On the day of the Jonestown massacre in November 1978, three native Texans played significant roles.
Sixty-year-old Christine Miller, born in Brownsville, is heard on the infamous "death tape" trying to negotiate with Peoples Temple leader Jim Jones to save the lives of more than 900 people. With incredible courage and dignity, she calmly suggests alternatives to drinking poison in a display of "revolutionary suicide."
She assures Jones that she isn't afraid to die -- almost certainly a lie -- but that she wants to explore all the options, such as the previously discussed plan of fleeing to Russia. She was opening a door, throwing a lifeline to others who may have wanted to speak up but were too afraid. "But I still think, as an individual, I have a right to...say what I think, what I feel. And think we all have a right to our own destiny as individuals," she says.
Her words were in vain.
She was shut down by Jim McElvane, a 46-year-old native San Antonian, who had only come to Guyana a few days before.
"Christine, you're only standing here because [Jones] was here in the first place," McElvane says. "So I don't know what you're talking about, having an individual life. Your life has been extended to the day that you're standing there because of him."
McElvane succeeds in extinguishing the only voice of dissent heard on that tape. A few minutes later, the killings begin.
That's when the work of the third Texan, whose voice is not heard on the tape, becomes apparent. He played the most important role that day. His name was Larry Schacht, and he was born in Houston. He was Jonestown's only doctor. He was the man who came up with the idea of using cyanide to kill more than 900 men, women, and children.

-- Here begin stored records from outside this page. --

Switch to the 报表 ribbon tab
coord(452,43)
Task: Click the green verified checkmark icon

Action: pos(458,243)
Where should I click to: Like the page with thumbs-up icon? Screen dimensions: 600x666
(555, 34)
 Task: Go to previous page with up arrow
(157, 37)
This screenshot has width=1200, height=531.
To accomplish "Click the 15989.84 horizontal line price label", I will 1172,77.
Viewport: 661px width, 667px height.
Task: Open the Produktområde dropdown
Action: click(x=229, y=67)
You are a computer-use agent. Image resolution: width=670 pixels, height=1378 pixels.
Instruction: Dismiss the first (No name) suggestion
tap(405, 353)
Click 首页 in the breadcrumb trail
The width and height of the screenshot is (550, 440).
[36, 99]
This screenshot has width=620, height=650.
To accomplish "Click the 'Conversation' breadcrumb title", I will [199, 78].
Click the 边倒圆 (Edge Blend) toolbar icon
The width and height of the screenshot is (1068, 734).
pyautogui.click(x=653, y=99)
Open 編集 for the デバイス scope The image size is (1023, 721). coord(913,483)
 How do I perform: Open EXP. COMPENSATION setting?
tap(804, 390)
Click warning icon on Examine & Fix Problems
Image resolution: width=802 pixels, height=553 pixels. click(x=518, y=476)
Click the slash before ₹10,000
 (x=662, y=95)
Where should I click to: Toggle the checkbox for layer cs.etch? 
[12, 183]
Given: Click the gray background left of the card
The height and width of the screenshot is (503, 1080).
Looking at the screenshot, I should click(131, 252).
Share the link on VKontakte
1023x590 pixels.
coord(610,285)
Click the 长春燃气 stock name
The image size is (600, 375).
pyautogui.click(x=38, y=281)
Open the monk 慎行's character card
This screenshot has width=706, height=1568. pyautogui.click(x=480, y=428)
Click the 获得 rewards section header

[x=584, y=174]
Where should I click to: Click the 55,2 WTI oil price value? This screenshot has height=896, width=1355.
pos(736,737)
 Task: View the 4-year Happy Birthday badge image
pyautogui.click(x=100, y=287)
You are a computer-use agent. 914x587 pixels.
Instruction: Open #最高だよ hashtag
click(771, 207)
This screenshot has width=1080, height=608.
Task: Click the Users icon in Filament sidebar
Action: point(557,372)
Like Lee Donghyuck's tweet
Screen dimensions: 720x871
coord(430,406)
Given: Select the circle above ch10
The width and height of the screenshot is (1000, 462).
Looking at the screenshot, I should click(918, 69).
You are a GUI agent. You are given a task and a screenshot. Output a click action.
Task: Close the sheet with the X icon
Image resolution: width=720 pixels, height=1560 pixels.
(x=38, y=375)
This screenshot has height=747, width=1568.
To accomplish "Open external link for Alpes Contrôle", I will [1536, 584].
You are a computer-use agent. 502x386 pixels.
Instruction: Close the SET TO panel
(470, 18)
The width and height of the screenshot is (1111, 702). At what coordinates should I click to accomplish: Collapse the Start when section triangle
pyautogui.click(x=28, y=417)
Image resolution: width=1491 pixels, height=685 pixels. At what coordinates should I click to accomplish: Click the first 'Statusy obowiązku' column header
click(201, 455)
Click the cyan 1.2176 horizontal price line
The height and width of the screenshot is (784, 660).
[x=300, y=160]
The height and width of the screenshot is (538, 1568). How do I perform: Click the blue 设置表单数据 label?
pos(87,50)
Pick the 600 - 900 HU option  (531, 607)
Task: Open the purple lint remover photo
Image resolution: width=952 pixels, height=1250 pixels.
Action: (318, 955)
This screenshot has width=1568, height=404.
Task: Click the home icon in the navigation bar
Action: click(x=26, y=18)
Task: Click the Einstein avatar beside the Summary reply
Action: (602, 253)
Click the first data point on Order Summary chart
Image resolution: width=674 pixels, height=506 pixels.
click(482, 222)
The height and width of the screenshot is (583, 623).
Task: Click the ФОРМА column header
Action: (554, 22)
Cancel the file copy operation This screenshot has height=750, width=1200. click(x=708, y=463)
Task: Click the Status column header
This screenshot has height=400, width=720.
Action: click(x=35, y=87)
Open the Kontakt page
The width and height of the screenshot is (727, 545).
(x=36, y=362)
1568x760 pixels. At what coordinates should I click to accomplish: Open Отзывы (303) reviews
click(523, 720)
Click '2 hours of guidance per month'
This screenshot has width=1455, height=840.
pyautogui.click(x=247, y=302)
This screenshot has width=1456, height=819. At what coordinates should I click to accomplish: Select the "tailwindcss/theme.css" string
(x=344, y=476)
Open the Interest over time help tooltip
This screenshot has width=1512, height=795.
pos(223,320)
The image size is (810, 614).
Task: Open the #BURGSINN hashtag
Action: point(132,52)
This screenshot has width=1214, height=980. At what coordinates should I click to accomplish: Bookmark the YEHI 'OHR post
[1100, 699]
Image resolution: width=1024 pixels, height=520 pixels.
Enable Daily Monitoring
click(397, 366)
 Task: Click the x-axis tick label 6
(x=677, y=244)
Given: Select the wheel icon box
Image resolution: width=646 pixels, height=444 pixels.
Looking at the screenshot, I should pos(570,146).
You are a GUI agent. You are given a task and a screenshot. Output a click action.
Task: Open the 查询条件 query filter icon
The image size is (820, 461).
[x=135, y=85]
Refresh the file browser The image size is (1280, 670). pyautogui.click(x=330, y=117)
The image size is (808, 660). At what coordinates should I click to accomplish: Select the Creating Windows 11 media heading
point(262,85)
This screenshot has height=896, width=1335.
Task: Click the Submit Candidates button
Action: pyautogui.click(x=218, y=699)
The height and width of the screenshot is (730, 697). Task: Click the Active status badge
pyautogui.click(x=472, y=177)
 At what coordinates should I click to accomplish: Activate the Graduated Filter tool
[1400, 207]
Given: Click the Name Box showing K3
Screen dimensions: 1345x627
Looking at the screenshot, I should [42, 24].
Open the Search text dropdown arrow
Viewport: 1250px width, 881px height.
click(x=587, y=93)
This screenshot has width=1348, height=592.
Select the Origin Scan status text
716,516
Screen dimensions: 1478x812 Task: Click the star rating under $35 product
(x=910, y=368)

Barely 30 years old, this former meth addict is a virtual unknown. Unlike Jim Jones, whose history has been studied extensively in the decades since the tragedy, Schacht's back story is only understood in pieces, told by former Peoples Temple members, and letters found in the thousands of internal Temple pages government officials collected in the wake of Jonestown. This week's cover story, "Medicine Man," uses these sources to follow, as best as possible, Schacht's trajectory from Houston to California to Guyana. Unfortunately, as is the case with most studies of Jonestown, it tends to raise more questions than it answers. Schacht tends to remain an enigma; an obscure individual who nonetheless helped perpetrate one of the darkest days in American history.